O que mais o motiva a seguir desenvolvendo projetos?
Meu trabalho social com a Fundação Bachiana, que já levou milhares de crianças ao universo da música clássica, é uma grande motivação. Tocamos em presídios e favelas e ver a emoção no rosto das pessoas, especialmente em situações difíceis, é algo que me comove.
Como aproximar o grande público da música clássica?
Sempre convido artistas populares para tocar comigo. Já toquei com Maria Bethânia, Milton Nas- cimento, entre outros. Isso cria uma ponte com o público que geralmente não teria esse contato.
O que costuma ouvir quando não está estudando música?
Ouço pouca música, já que dedico o dia inteiro a ela. Quando algo realmente me chama atenção, ouço com cuidado. Prefiro tocar música a ouvi-la.

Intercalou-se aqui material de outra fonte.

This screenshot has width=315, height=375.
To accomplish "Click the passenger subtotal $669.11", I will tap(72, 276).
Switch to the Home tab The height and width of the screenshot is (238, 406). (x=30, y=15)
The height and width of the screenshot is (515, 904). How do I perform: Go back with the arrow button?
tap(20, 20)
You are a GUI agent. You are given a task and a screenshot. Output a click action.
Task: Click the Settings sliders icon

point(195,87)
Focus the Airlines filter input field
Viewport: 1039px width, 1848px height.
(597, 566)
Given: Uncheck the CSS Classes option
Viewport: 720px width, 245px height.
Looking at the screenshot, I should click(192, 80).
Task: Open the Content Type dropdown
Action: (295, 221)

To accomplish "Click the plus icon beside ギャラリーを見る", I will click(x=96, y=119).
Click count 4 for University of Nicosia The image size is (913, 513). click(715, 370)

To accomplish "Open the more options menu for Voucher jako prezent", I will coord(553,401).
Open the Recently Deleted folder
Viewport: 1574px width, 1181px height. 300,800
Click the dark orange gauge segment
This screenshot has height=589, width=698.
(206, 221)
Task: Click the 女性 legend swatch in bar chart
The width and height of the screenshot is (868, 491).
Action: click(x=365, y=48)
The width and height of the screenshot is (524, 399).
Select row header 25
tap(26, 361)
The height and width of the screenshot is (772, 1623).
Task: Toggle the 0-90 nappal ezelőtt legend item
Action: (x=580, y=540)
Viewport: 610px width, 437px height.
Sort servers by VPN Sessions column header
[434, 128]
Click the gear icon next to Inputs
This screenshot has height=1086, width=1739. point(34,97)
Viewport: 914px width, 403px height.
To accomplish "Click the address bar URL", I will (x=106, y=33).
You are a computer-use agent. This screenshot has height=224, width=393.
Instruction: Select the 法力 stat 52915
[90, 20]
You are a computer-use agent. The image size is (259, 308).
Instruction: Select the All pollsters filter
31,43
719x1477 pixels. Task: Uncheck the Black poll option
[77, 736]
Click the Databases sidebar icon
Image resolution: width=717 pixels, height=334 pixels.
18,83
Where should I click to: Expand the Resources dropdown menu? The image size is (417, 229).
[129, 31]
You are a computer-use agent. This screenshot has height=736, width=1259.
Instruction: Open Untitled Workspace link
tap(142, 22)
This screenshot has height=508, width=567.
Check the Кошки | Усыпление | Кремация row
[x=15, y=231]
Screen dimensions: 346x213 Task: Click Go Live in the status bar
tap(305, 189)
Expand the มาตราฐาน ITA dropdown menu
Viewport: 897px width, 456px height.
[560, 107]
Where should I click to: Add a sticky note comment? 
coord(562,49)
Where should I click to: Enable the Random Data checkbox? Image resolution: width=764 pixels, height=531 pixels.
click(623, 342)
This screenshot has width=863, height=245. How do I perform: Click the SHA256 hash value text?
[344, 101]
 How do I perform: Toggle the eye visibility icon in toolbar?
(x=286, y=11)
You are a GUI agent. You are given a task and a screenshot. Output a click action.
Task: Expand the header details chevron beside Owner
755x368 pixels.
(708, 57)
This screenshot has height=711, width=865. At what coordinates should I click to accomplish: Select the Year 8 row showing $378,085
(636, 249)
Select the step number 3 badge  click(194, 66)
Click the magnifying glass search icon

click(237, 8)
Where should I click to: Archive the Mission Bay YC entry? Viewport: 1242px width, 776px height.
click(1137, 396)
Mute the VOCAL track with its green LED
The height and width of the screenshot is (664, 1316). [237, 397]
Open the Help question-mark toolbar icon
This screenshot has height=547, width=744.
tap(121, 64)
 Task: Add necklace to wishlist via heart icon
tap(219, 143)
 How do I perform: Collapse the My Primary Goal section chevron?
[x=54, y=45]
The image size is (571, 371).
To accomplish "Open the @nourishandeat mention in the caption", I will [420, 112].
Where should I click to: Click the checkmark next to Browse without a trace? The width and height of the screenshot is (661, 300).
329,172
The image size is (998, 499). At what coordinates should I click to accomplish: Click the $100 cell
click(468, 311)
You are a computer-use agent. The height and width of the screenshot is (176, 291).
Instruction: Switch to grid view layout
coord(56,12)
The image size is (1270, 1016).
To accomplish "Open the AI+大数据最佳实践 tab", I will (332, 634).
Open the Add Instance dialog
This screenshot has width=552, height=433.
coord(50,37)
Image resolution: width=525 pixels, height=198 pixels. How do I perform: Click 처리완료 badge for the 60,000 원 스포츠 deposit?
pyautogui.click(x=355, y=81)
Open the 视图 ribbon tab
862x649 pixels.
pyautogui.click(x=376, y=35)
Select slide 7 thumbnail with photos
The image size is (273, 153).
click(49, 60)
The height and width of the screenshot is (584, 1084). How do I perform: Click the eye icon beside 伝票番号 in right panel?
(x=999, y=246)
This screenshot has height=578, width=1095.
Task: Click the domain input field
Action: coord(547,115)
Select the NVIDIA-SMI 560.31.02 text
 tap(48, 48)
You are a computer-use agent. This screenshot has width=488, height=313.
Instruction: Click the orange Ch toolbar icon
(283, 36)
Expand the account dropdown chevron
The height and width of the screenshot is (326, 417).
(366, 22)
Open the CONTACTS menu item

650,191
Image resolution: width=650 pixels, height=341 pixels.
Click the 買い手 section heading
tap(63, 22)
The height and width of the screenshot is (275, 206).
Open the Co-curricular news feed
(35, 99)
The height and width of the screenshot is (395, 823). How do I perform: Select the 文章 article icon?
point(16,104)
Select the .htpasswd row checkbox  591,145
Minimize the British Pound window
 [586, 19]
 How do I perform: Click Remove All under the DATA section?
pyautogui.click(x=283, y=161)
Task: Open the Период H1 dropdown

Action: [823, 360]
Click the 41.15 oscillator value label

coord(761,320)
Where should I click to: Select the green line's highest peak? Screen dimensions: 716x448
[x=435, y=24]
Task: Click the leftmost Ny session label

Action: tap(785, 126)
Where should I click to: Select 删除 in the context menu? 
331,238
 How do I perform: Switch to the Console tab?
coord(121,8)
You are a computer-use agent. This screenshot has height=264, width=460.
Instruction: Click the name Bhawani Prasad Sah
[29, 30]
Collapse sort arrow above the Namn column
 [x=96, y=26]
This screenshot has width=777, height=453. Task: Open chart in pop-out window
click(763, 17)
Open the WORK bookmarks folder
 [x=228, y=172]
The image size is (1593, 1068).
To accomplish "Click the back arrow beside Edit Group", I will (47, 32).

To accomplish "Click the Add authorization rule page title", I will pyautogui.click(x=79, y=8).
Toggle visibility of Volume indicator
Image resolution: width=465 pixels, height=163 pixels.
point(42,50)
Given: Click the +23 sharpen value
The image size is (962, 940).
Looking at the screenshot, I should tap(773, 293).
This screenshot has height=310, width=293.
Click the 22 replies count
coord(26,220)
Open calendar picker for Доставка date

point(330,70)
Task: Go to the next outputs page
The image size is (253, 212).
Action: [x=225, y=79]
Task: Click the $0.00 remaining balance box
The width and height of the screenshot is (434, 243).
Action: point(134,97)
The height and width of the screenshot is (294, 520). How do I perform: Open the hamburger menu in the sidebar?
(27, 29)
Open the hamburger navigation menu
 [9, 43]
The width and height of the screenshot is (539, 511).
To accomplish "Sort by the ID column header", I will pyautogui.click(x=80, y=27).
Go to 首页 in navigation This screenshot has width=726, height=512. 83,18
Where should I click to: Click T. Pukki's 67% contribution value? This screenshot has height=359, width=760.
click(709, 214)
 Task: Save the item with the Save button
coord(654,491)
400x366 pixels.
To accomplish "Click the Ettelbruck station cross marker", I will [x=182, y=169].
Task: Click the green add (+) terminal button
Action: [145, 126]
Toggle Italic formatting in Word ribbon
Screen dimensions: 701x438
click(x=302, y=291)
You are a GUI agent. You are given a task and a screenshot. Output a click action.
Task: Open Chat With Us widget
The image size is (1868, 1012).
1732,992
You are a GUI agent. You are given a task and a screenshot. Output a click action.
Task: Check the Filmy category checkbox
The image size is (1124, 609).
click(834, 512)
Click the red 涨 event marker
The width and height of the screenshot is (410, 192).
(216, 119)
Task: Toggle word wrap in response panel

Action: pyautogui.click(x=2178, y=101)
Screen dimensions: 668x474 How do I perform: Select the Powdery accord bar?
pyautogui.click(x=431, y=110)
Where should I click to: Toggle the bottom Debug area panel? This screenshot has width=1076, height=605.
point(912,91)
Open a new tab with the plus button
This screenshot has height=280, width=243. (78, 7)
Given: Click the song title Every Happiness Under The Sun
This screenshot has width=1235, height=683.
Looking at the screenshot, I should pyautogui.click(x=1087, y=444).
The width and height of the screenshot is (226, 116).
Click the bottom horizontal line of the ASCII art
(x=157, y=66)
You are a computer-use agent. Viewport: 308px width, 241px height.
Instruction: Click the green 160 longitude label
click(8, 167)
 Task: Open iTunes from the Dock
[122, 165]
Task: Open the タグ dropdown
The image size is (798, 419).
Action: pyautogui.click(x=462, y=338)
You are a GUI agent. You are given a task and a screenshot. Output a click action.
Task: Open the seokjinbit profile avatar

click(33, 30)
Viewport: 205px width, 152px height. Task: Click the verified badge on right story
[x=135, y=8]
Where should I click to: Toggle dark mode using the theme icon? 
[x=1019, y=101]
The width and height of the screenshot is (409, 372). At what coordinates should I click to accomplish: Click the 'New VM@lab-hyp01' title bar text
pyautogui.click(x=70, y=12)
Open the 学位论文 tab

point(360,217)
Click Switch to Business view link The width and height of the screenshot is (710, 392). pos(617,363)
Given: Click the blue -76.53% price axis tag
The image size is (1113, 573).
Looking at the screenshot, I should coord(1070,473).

Quais músicos o senhor admira?
Nelson Freire era um gênio, mas os dois pianistas que mais me emocionaram foram Guiomar Novaes e Arthur Moreira Lima. Entre os jovens, destaco o pianista Cristian Budu e o violinista Guido Sant’Anna, e, claro, André Mehmari.
João Carlos Martins é um dos maiores intérpretes de Bach, autor das partituras que se fundem à imagem do maestro e pianista.
Vinil, CD ou Spotify?
Tenho uma relação limitada com as plataformas. Não ouço muita música fora do trabalho, mas respeito a qualidade do vinil.
O senhor é um exemplo de como a paixão pela arte pode transformar vidas. Como vê o papel da música na formação do caráter e no desenvolvimento humano?
A música tem o poder de transformar vidas. Acredito que ser feliz é dar felicidade, e a música é uma ferramenta poderosa nesse processo. Minha trajetória sempre foi marcada pela superação e pelo amor à arte, algo que molda o caráter.
Carmen Valio tem sido sua companheira há muitos anos. Ela é sua musa inspiradora?
Estamos juntos há 25 anos. Ela sempre adivinha o que eu preciso e o que eu gostaria de fazer. É uma parceira incrível em todos os momentos.
Quais foram as situações mais emocionantes?
Um delas foi quando retomei a carreira em 1978, no Carnegie Hall. O público me aplaudiu de pé por quase 10 minutos. Outro momento marcante foi quando precisei interromper minha carreira, em 1971.
Como descreveria o luxo em sua vida?
Luxo, para mim, é chegar ao fim de um concerto sabendo que consegui transmitir emoção ao público. Que meu coração chegou ao coração deles.
Quais são seus pequenos luxos diários?
Gosto de futebol, torço para a Portuguesa e quando jovem jogava. Inclusive um dos problemas que tive com uma das mãos foi causado por uma queda durante um jogo no Central Park, quando tinha vinte e poucos anos. Gosto de ficar em casa. Como viajei muito, prefiro momentos tranquilos, recebendo amigos e minha família. Faço ginástica e aos 84 anos me sinto estupendo. Brinco que costumo acordar de manhã como um velhinho de 100 anos, checo se meu nome não está nos obituários e, se não está, peço dois ovos fritos e vou à luta. Outro prazer é o convívio com meu cachorro, o Sebastian, um maltês. Sempre tive cachorros, mas este é especial.